91Ó°ÊÓ

The image of a function refers to the set of all possible output values it can produce. In mathematical terms, if you have a function like \( f(x, y) \), its image is the collection of all points that can be reached by the function applied to all permissible inputs. For the given function \( f(x, y) = \begin{pmatrix} \sin x \cosh y \ \cos x \sinh y \end{pmatrix} \), calculating the image involves determining what outputs are possible when \( (x, y) \) varies over specified domains like \( G_1 \) and \( G_2 \).

• For \( G_1 \), the image is in the first quadrant, since both function components are positive for the values between zero and \( \frac{\pi}{2} \).
• For \( G_2 \), the scenario shifts to the fourth quadrant due to the sign change in \( \cos x \) when \( x \) is between \( \frac{\pi}{2} \) and \( \pi \).

Understanding the image is crucial when analyzing whether a function, like \( f \), is injective under certain conditions.

Trigonometric functions are mathematical functions relating to angles and ratios found in right triangles. The main ones are sine, cosine, tangent, and their reciprocals. The function \( f(x, y) \) employs two of these: sine and cosine. These functions exhibit periodic behavior, alternating between positive and negative values as the angle changes.

• The sine function, \( \sin x \), reaches its peak value at \( \frac{\pi}{2} \) and is positive as \( x \) increases from 0 to \( \pi \).
• The cosine function, \( \cos x \), decreases from 1 to 0 in the interval \( 0 \) to \( \frac{\pi}{2} \) and becomes negative beyond \( \frac{\pi}{2} \).

These properties are essential when evaluating how the function's image is positioned in different quadrants, as seen in the original exercise.

Much like trigonometric functions but related to hyperbolas, hyperbolic functions include \( \sinh \) (hyperbolic sine) and \( \cosh \) (hyperbolic cosine). These functions appear in the given function \( f(x, y) \). They are defined as:

• \( \sinh y = \frac{e^{y} - e^{-y}}{2} \): similar to the sine wave but not periodic.
• \( \cosh y = \frac{e^{y} + e^{-y}}{2} \): always positive, contributing to the function's range.

Hyperbolic functions are critical when describing the growth behavior of the function as \( y \) changes, especially because both \( \sinh y \) and \( \cosh y \) affect the image by always remaining positive when \( y \) is positive, which helps in maintaining injectivity for separate regions \( G_1 \) and \( G_2 \).

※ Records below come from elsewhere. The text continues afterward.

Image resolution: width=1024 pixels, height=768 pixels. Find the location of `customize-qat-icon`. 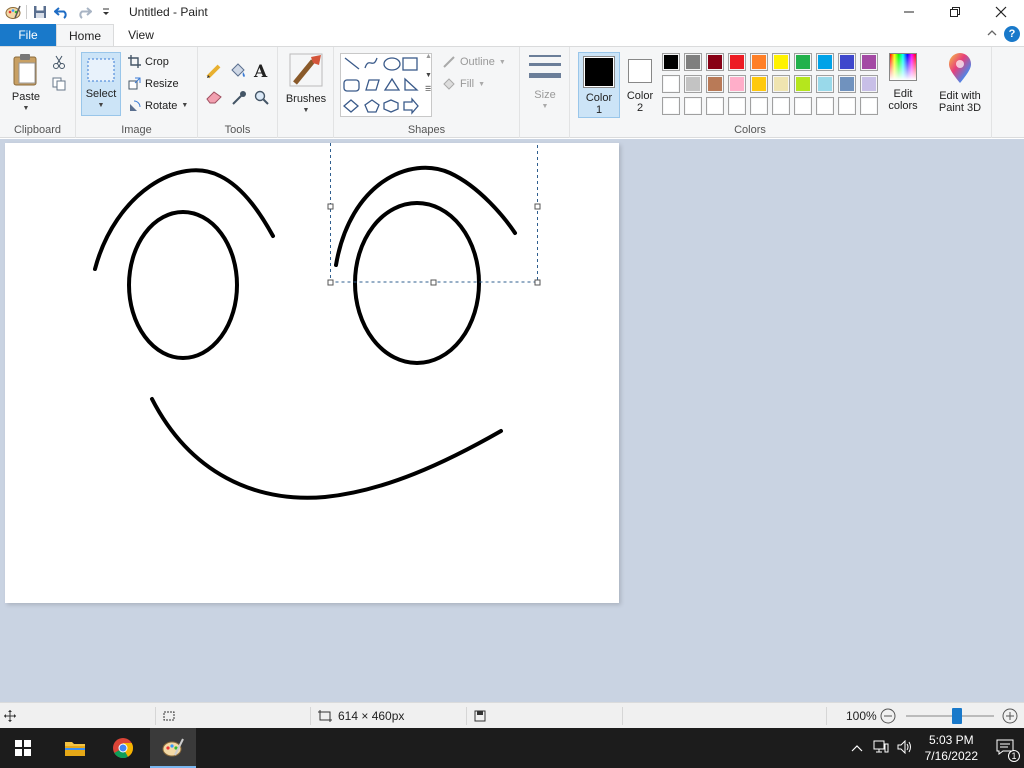

customize-qat-icon is located at coordinates (106, 12).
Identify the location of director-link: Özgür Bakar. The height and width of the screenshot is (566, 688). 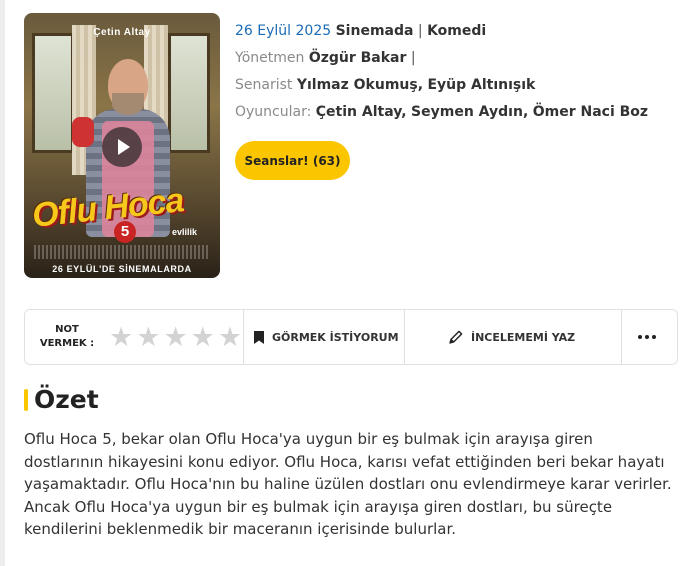
(358, 58).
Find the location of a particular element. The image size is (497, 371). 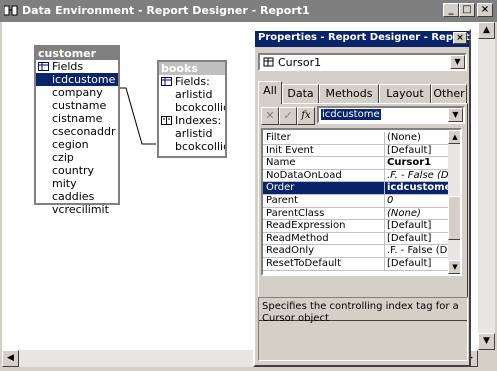

property-name: Name is located at coordinates (281, 163).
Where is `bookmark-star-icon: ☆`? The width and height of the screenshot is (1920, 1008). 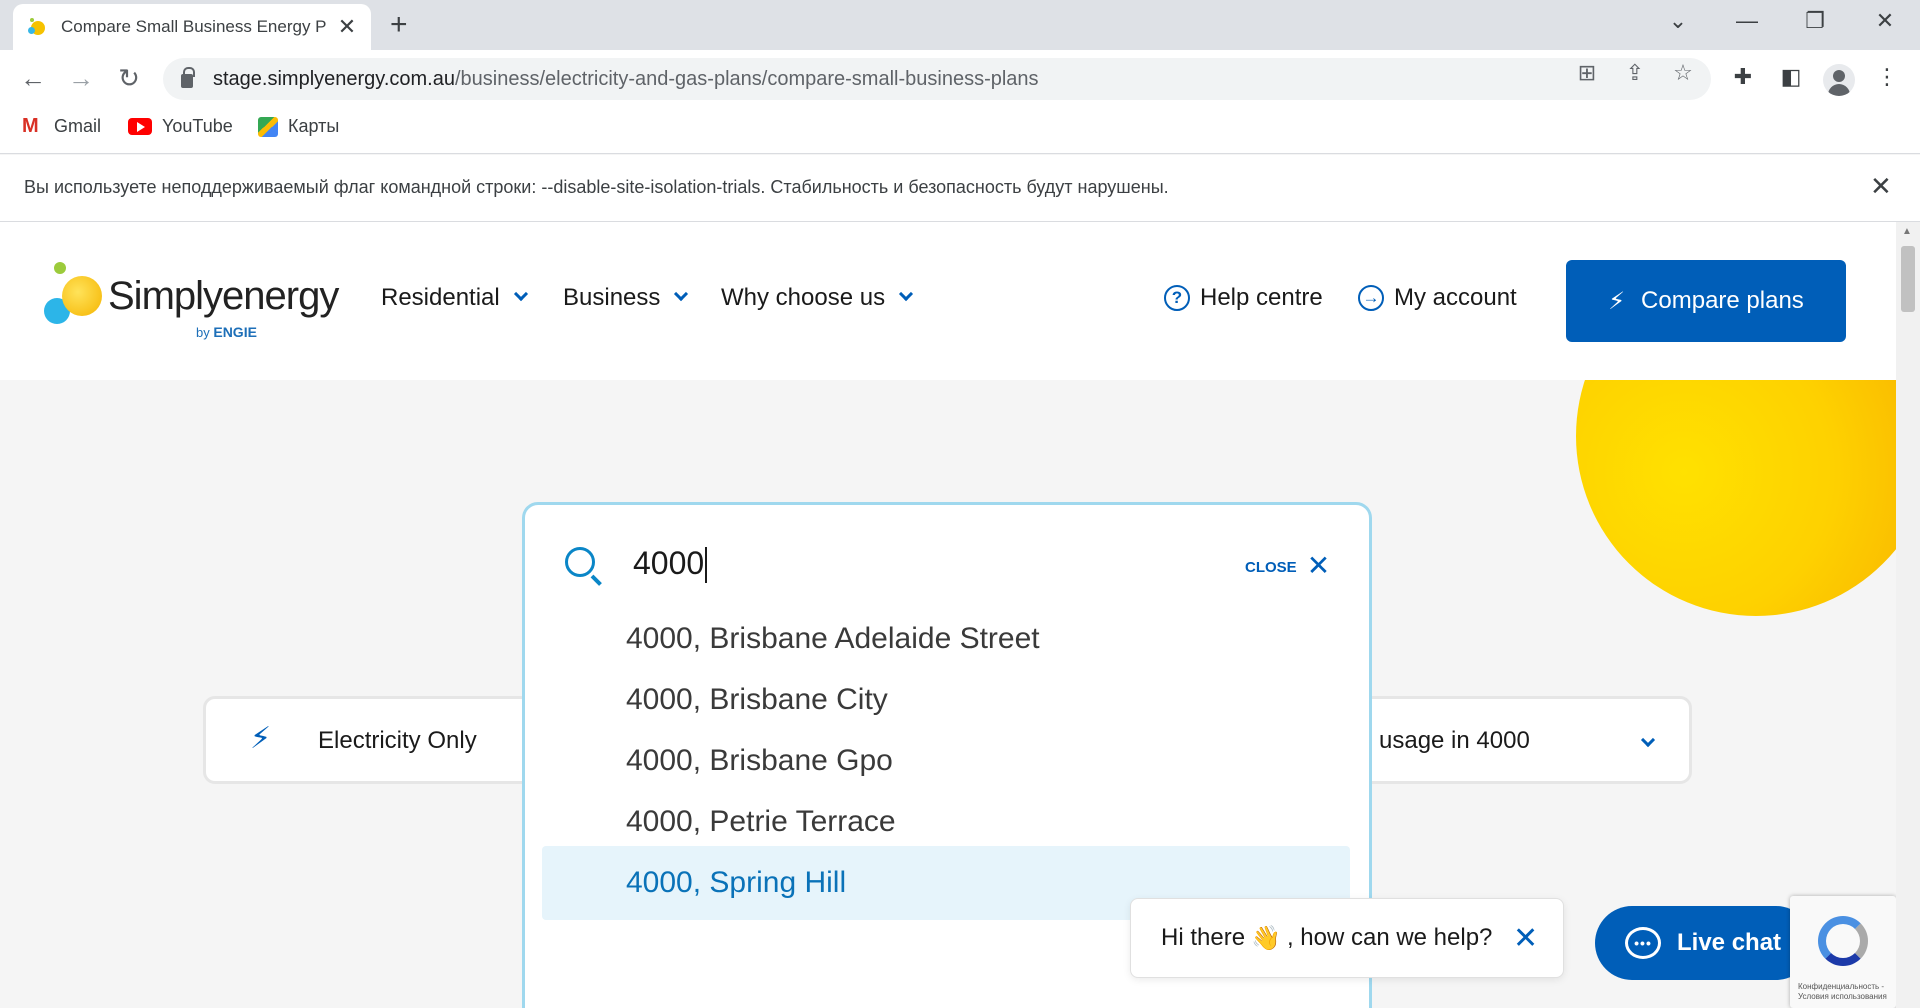
bookmark-star-icon: ☆ is located at coordinates (1683, 73).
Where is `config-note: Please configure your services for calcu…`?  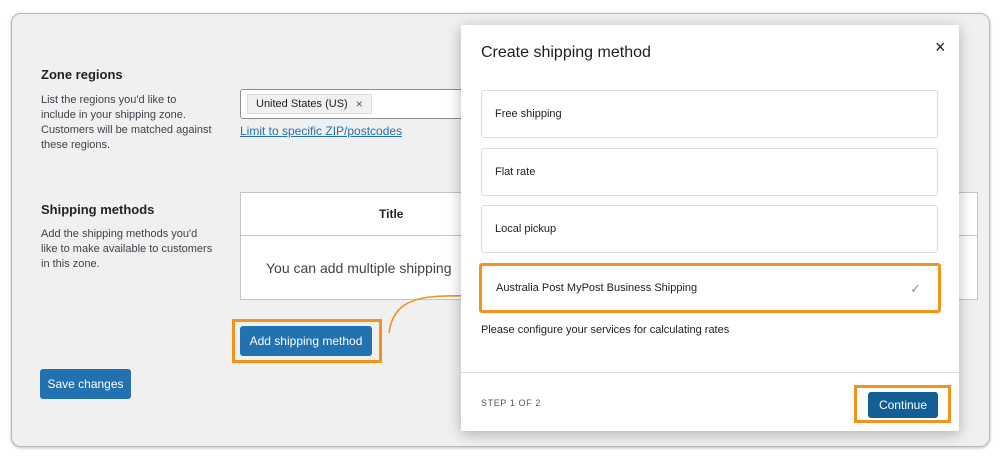 config-note: Please configure your services for calcu… is located at coordinates (606, 330).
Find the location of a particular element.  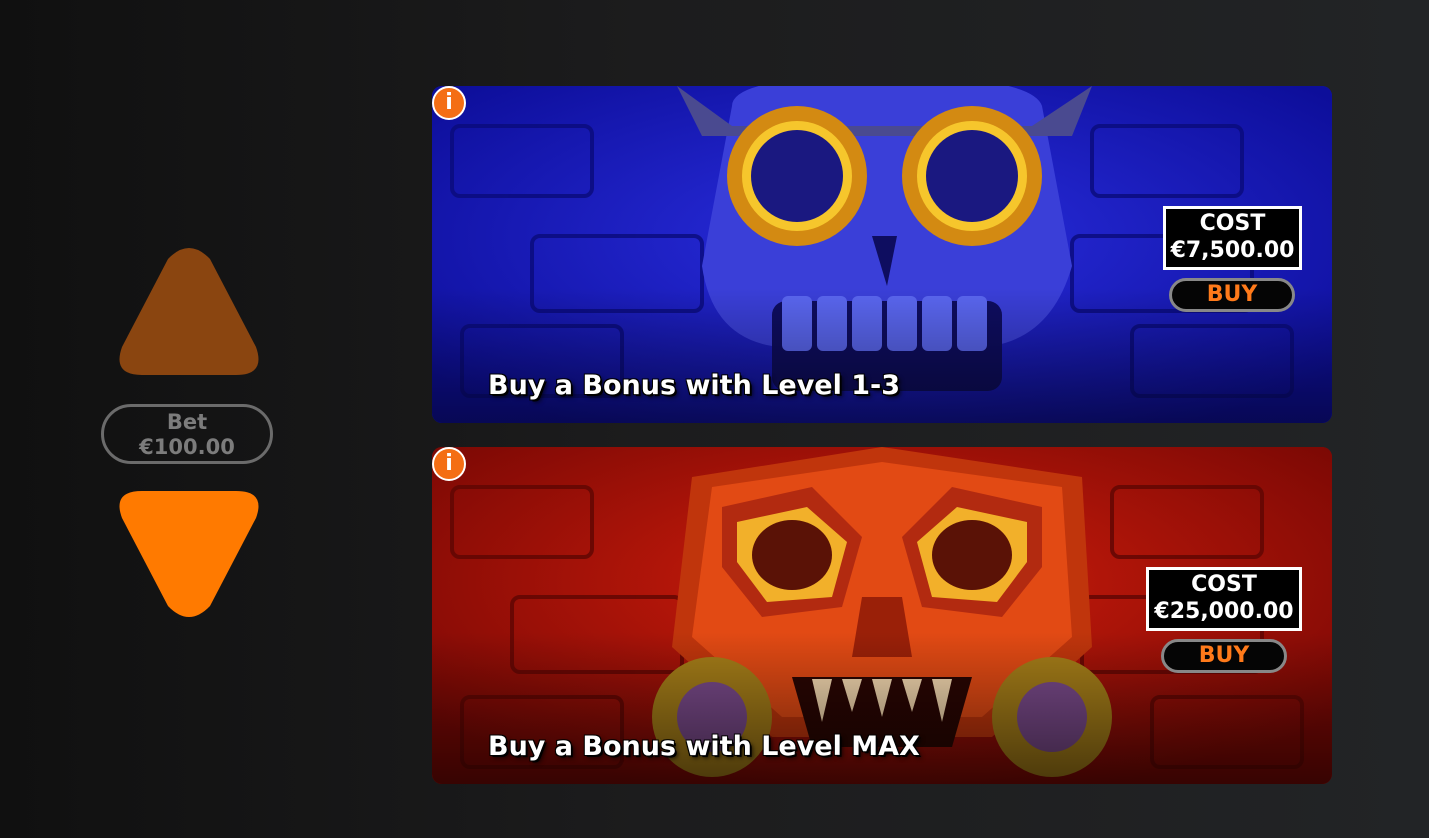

Plane geometry involves shapes and figures residing in a two-dimensional space, like the strips described as \( G_1 \) and \( G_2 \). In this exercise, \( G_1 \) and \( G_2 \) are sections of the Cartesian plane defined by specific ranges of \( x \) values. Focusing on these sections involves understanding how these planes get transformed under \( f(x, y) \).

• \( G_1 \): a horizontal band with values \( 0 < x < \frac{\pi}{2} \).
• \( G_2 \): another band but shifted to \( \frac{\pi}{2} < x < \pi \).

Both strips represent a critical aspect of the injectivity and overall mapping behavior of \( f \). By constructing how outputs differ across these strips, we uncover why \( f \) fails to be injective over their union, yet remains injective on each separately. This visualization is an important part of understanding plane geometry's role in function mappings.